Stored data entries
= = = = =
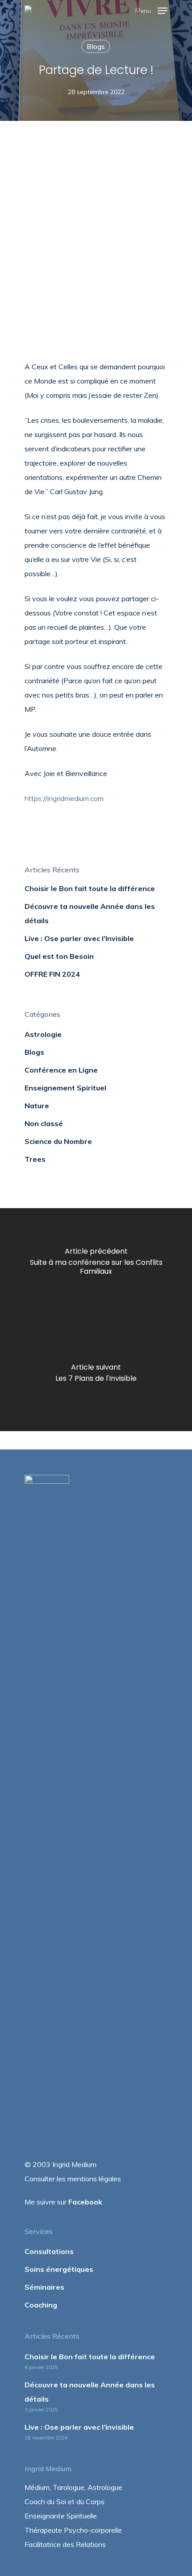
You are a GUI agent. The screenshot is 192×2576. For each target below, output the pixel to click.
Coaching (41, 2304)
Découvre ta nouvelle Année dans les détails (90, 913)
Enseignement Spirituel (65, 1087)
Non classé (44, 1123)
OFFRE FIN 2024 (52, 974)
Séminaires (44, 2287)
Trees (35, 1159)
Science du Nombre (58, 1141)
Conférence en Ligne (61, 1069)
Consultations (49, 2251)
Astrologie (43, 1034)
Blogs (96, 46)
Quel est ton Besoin (59, 956)
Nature (37, 1105)
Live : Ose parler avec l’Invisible (79, 938)
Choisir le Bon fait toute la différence (90, 888)
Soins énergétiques (59, 2269)
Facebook (85, 2201)
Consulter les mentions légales (73, 2178)
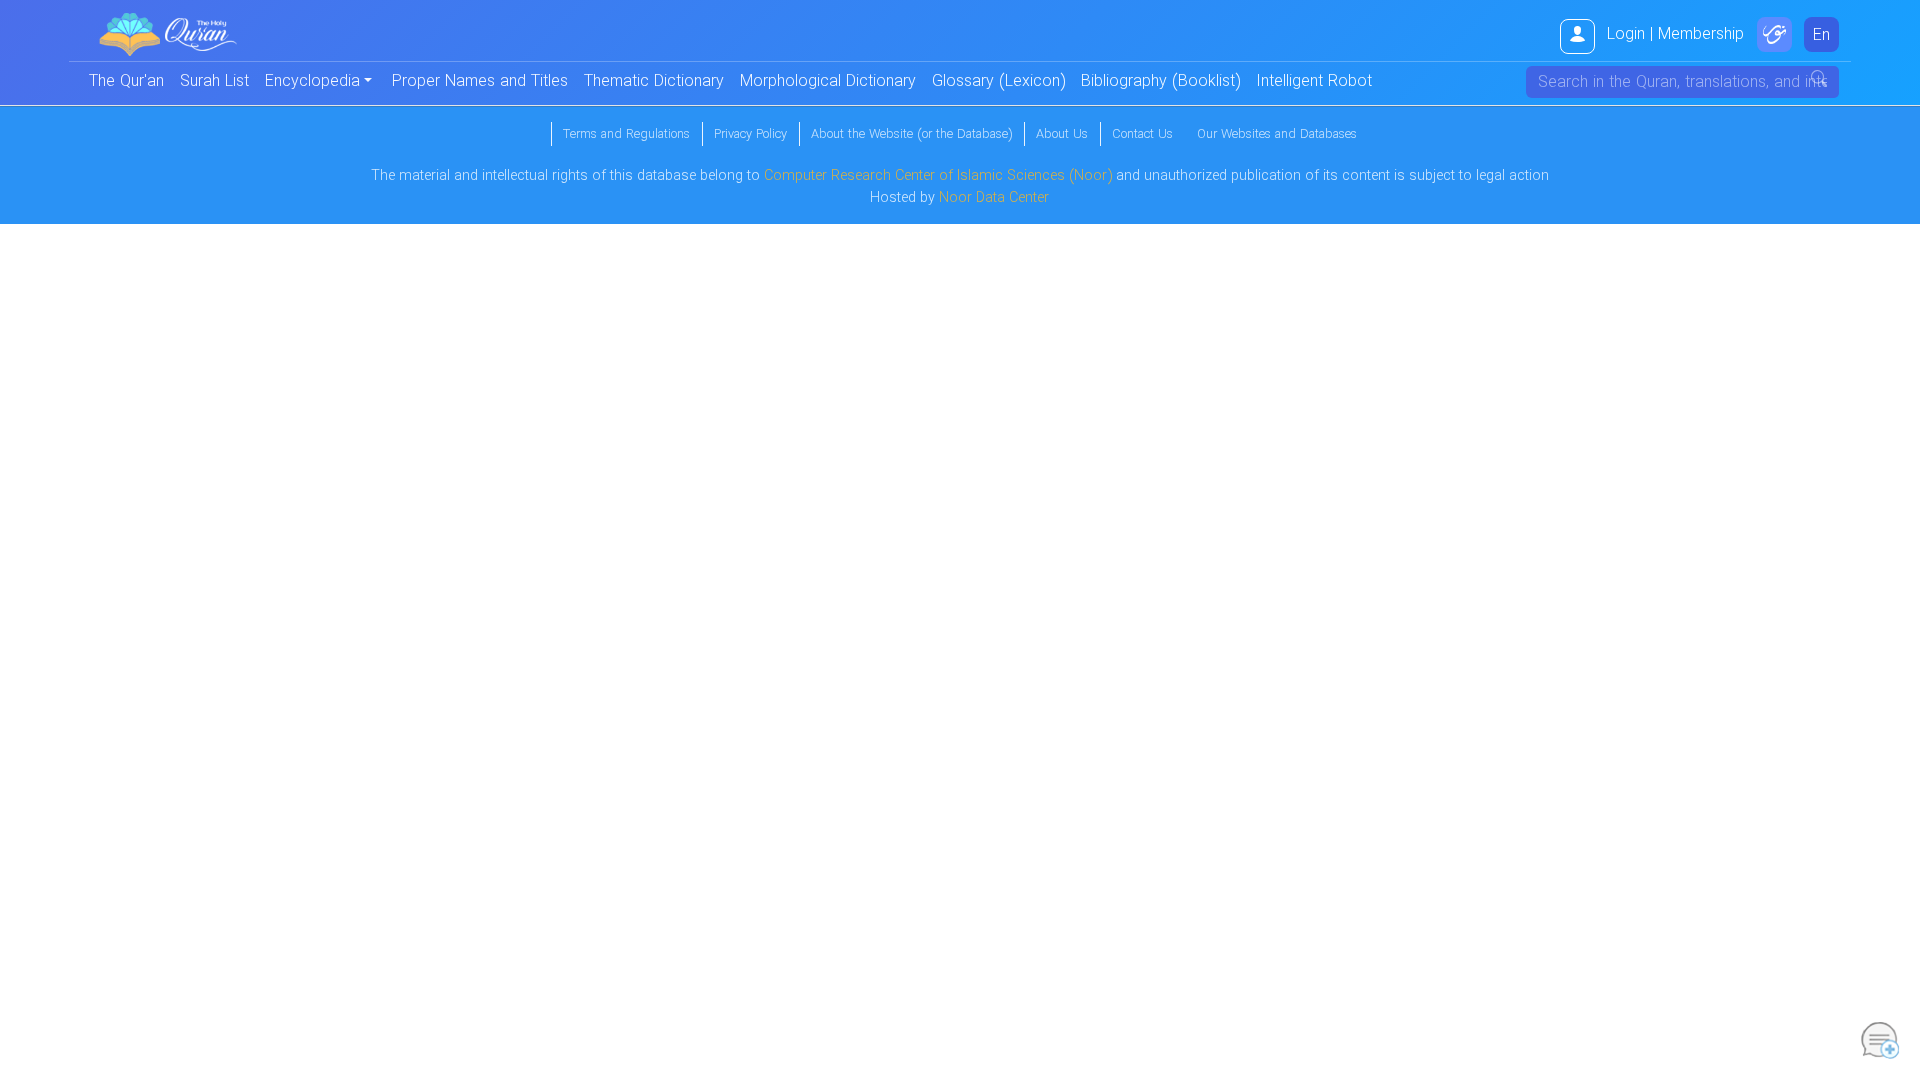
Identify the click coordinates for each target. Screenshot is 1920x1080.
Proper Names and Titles (480, 81)
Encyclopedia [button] (312, 81)
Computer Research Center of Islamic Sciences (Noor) (938, 176)
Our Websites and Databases (1277, 135)
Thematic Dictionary (654, 81)
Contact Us (1142, 135)
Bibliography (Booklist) (1160, 81)
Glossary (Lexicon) (998, 81)
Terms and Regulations (626, 135)
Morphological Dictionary (828, 81)
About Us (1062, 135)
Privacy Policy (750, 135)
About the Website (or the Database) (911, 135)
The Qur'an (126, 81)
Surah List (214, 81)
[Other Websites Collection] (1774, 34)
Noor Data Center (994, 198)
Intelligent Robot (1314, 81)
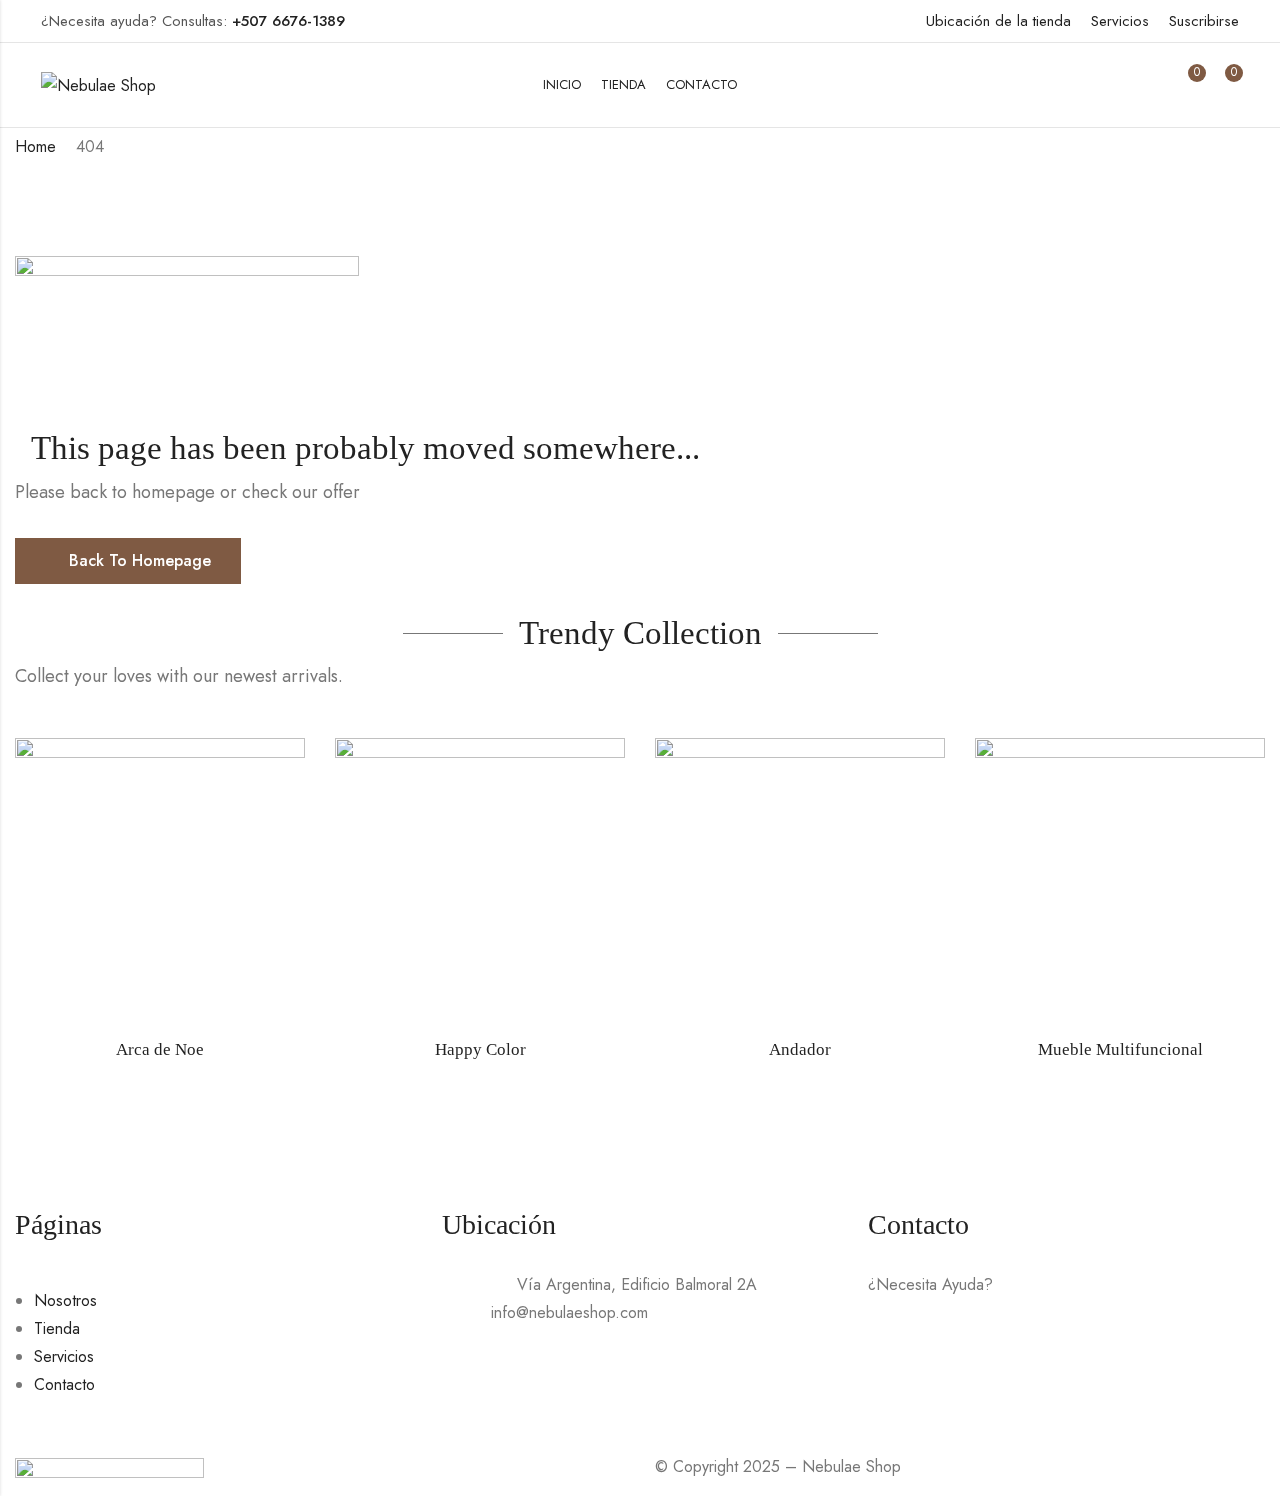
= = = = =
(WHAT YOU ARE ASKED TO DO) When you reach the line holding "Enseignement Spirituel (65, 1087)" in the records above, begin reproducing exactly, stop after the line holding "Blogs (96, 46)", and output nothing else.

(ANSWER FOR THE TASK)
Enseignement Spirituel (65, 1087)
Non classé (44, 1123)
OFFRE FIN 2024 (52, 974)
Séminaires (44, 2287)
Trees (35, 1159)
Science du Nombre (58, 1141)
Conférence en Ligne (61, 1069)
Consultations (49, 2251)
Astrologie (43, 1034)
Blogs (96, 46)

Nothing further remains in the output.